Two weeks from Saturday, Pat Bowlen’s seven children will gather in a downtown Atlanta hotel room and wait eagerly for a knock on the door.

Bowlen, the Broncos’ enormously successful owner since 1984, is a virtual lock for the Pro Football Hall of Fame after he was at long last nominated as a contributor finalist by a subcommittee in August. All Bowlen needs is a simple “yes” vote from 80 percent of the 48-member HOF committee that will gather on the eve of Super Bowl LIII -- Saturday, Feb. 2 -- to receive election.

It promises to be a rubber-stamp process. Bowlen, who is battling Alzheimer’s, will be represented in Atlanta by his seven children. For a family that has been through its share of trials and tribulations, the Super Bowl LIII weekend in Atlanta figures to be a special time, highlighted by the knock on the door from David Baker, president of the Pro Football Hall of Fame.

Baker only approaches the hotel rooms occupied by the elected. Bowlen and Gil Brandt are the two contributor finalists. Johnny Robinson is the senior player finalist. Former Broncos’ Champ Bailey, Steve Atwater and John Lynch are among the 15 modern-era finalists hoping to make their category’s final cut to five.

Bowlen has long deserved to have his bust bronzed for football immortality for two primary reasons. One, his great run as Broncos owner. Two, his impact on growing the NFL from one of the four major sports in this country to far and away its No. 1.

It only takes a quick review of Bowlen’s accomplishments to understand why he’s a cinch for Hall of Fame election.

*The Broncos have as many Super Bowl appearances (7) as losing seasons (7) since Bowlen bought the team in 1984. And there were three Super Bowl titles.

Even if you don’t include the past five seasons when Bowlen stepped aside for health reasons, he has more Super Bowl appearances (6) than losing seasons (5) with two Super Bowl championships.

Ask fans of the Detroit Lions, who have had 24 losing seasons and zero Super Bowl appearances, what they think of Bowlen’s record. Or Chargers fans, who have endured 14 losing seasons against one Super Bowl appearance since 1984. The New York Jets: 16 losing seasons, zero Super Bowl appearances in that span. On it goes.

*New England owner Robert Kraft may have more Super Bowl appearances (9) but he did it with two coaches, Bill Parcells (1) and Bill Belichick (8).

Bowlen reached Super Bowls with four different head coaches: Dan Reeves, Mike Shanahan, John Fox and Gary Kubiak. It’s true Bowlen didn’t hire Kubiak as head coach, but he did hire Joe Ellis and John Elway, who hired Kubiak.

Bowlen left the Broncos in great shape when he turned over control of the team to Ellis and Elway.

*Bowlen treasured Broncos fans.

“This is their team,” Bowlen said as he looked out his window at the crowded berm during a 2013 training camp interview with me and the Denver Post. “It’s not my team. I think if you manage your club well, the fans appreciate that.”
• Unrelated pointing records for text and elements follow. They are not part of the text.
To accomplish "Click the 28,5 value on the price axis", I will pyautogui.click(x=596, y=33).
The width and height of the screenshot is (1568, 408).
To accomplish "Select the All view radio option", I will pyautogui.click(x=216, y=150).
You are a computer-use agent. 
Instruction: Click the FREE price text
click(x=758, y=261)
The Broncos have the best home record in the NFL during Bowlen’s ownership, going 214-86 for a remarkable .714 winning percentage. Talk about paying back the fans. The Broncos have sold out every home game during Bowlen’s ownership, a streak that currently sits at an NFL-best 403 consecutive games, counting playoffs.
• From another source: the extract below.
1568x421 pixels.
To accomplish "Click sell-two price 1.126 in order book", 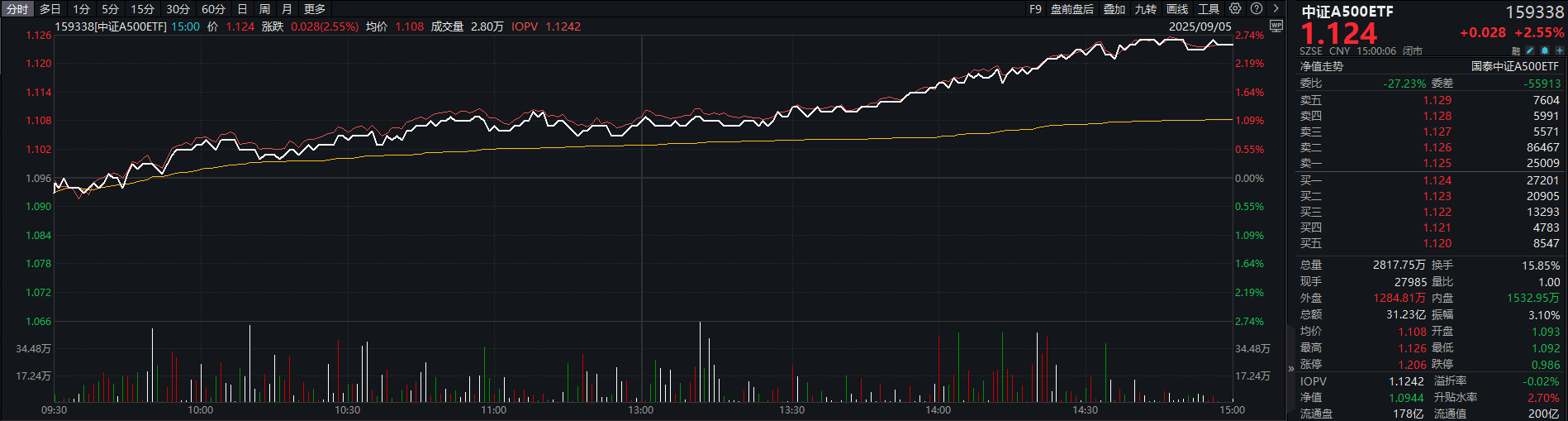I will pyautogui.click(x=1437, y=147).
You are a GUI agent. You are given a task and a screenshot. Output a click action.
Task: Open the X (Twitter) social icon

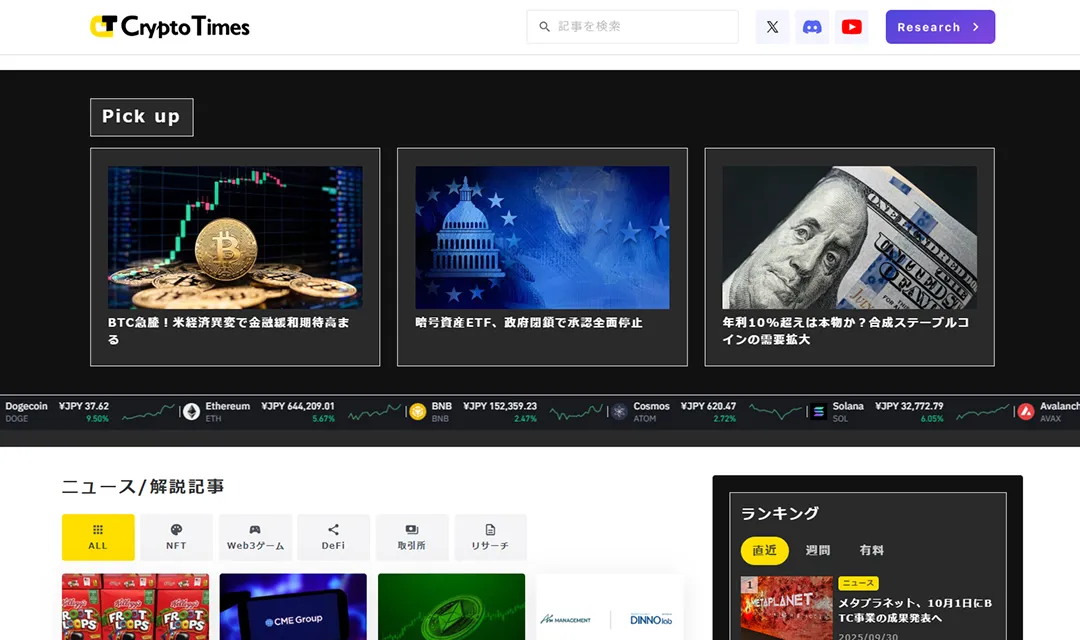tap(772, 27)
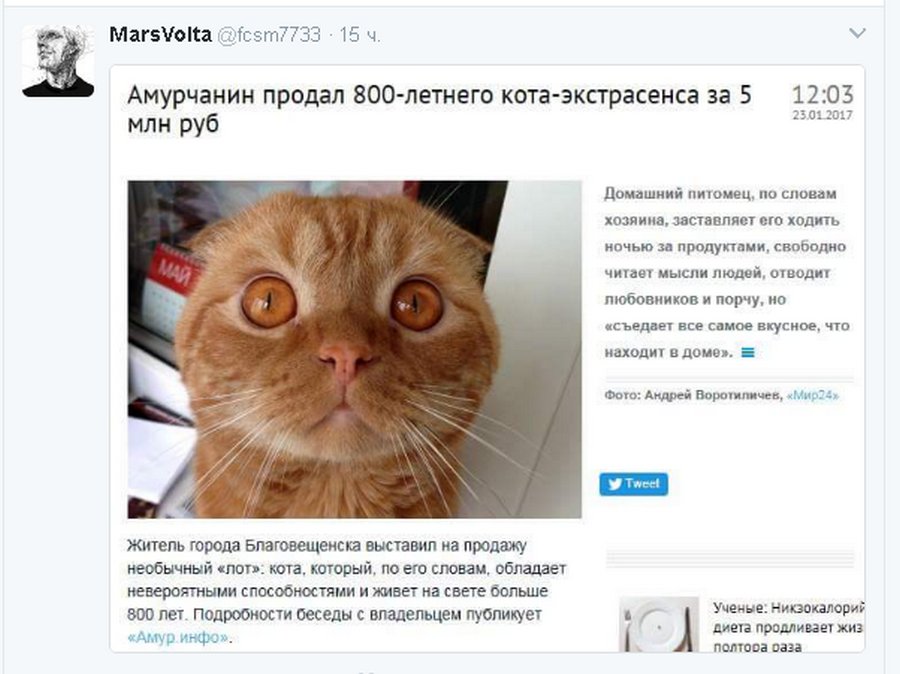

*He was the only NFL owner who reached 300 wins within 30 years and he was the fastest to 350 wins. His Broncos have averaged better than 10 wins a season.

*On the league level, Bowlen was the lead owner during the NFL’s mind-blowing growth period from the late-1980s through the free agent/salary cap/TV revenue explosion in the 1990s.

Bowlen’s work as TV chairman alone is worthy of Hall of Fame induction. In 1994, he ushered in the Fox network, which helped push the league’s broadcast revenues to another galaxy. And former NBC sports chairman Dick Ebersol called Bowlen the “Father of Sunday Night Football,’’ the television program on 9News that is the No. 1 watched show pretty much every week since 2006.

*Former commissioner Paul Tagliabue said Bowlen was the only owner who had a major role in the four key areas of the league’s growth through the 1980s and 90s – television revenue, labor peace, stadium construction and international growth.

Bowlen was the owner that player union boss Gene Upshaw trusted the most when the league periodically negotiated its collective bargaining agreements.

When Broncos Stadium at Mile High was approved for funding by local taxpayers in 1998 and opened in 2001, it began a three-year period when eight new NFL stadiums were built.

Bowlen also volunteered the Broncos to play eight international games in six countries.

*The Broncos have made more national television appearances (355) than any other NFL team in the 35 seasons since Bowlen became owner.

Bowlen truly built the Broncos into America’s Team, a distinction a Harris Poll formally recognized in 2014.

If all this doesn’t get a knock on the Bowlen family’s hotel door two weeks from now, then somebody is going to have to help David Baker find the right door.